# START OF Supplied passage

I come from a Florida family. Both of my parents grew up in Florida and most of their grandparents did too. So needless to say, we love citrus. I have many memories of my great-grandmother and my Grandma making delicious ambrosia during the holidays, then they would take the citrus peel and make candy! Well I'd never made it before, but last week I was feeling adventurous and so I made some! It turned out really well and was so tasty.
I promise you the orange ones tasted exactly like those sugary orange slices you can buy - only these are way better...(I won't necessarily say better for you...'cause we're still talking about candy here). I seriously encourage you to give this a try - it's not hard to make, there are just several steps - but hey - put on your favorite Christmas movie and start peeling!
Candied Citrus Peel
(adapted from Martha Stewart Living)

# END OF Supplied passage

◆ **What to do**
1: Print the stretch of the candied citrus peel post from "I come from" through "was so tasty." word for word.
2: Put this sentence from the candied citrus peel post into Spanish: "It turned out really well and was so tasty."

# START OF Listed entries

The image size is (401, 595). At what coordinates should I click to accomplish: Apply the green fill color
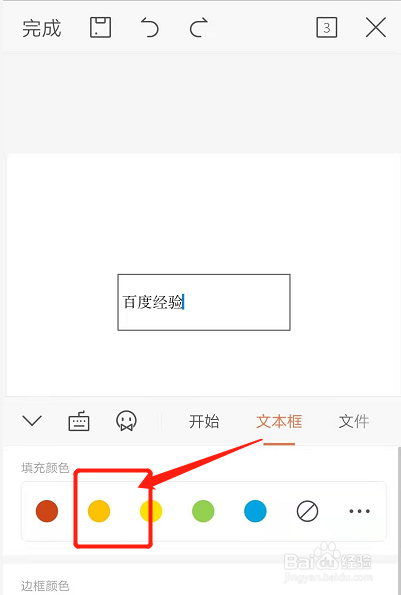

# END OF Listed entries
# START OF Listed entries

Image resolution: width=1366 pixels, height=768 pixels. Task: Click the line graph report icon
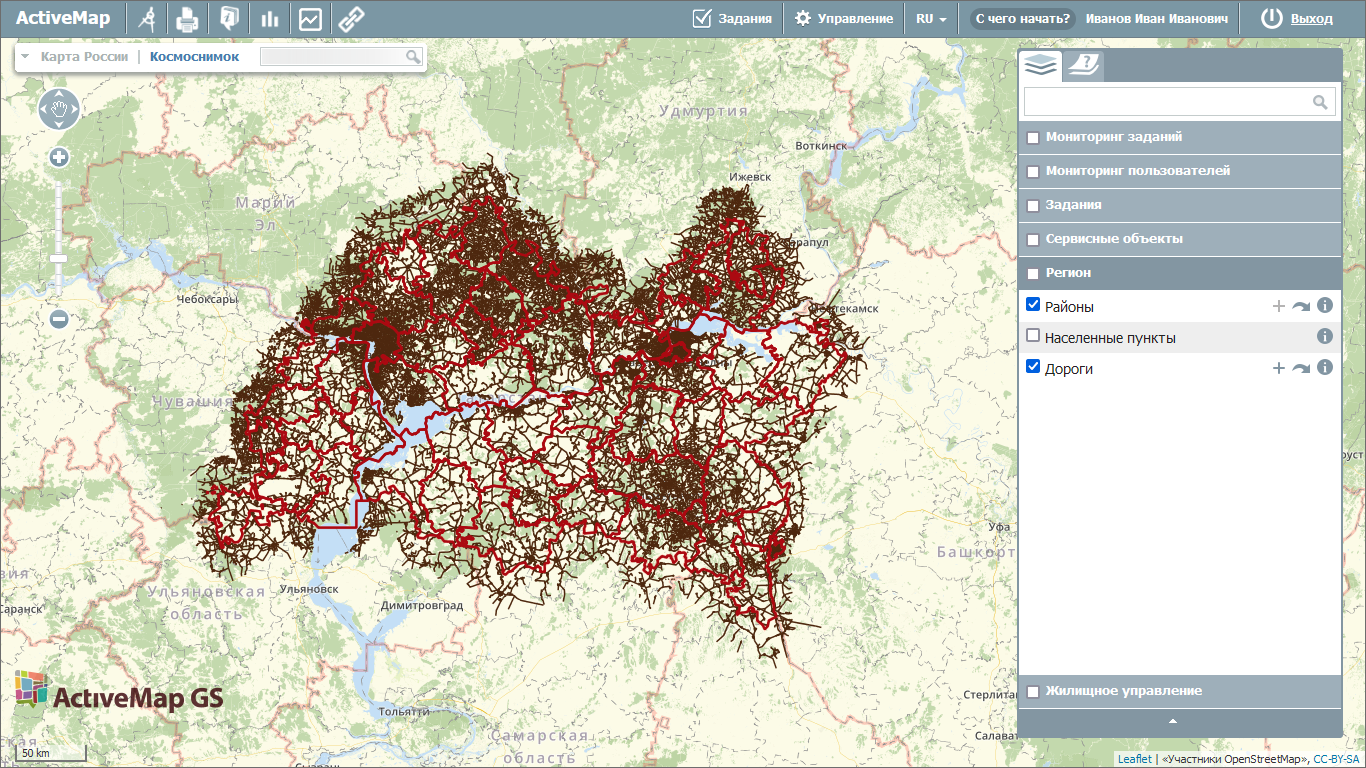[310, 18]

# END OF Listed entries

◆ **The replies**
1:
I come from a Florida family. Both of my parents grew up in Florida and most of their grandparents did too. So needless to say, we love citrus. I have many memories of my great-grandmother and my Grandma making delicious ambrosia during the holidays, then they would take the citrus peel and make candy! Well I'd never made it before, but last week I was feeling adventurous and so I made some! It turned out really well and was so tasty.

2: Quedó muy bien y estaba muy sabroso.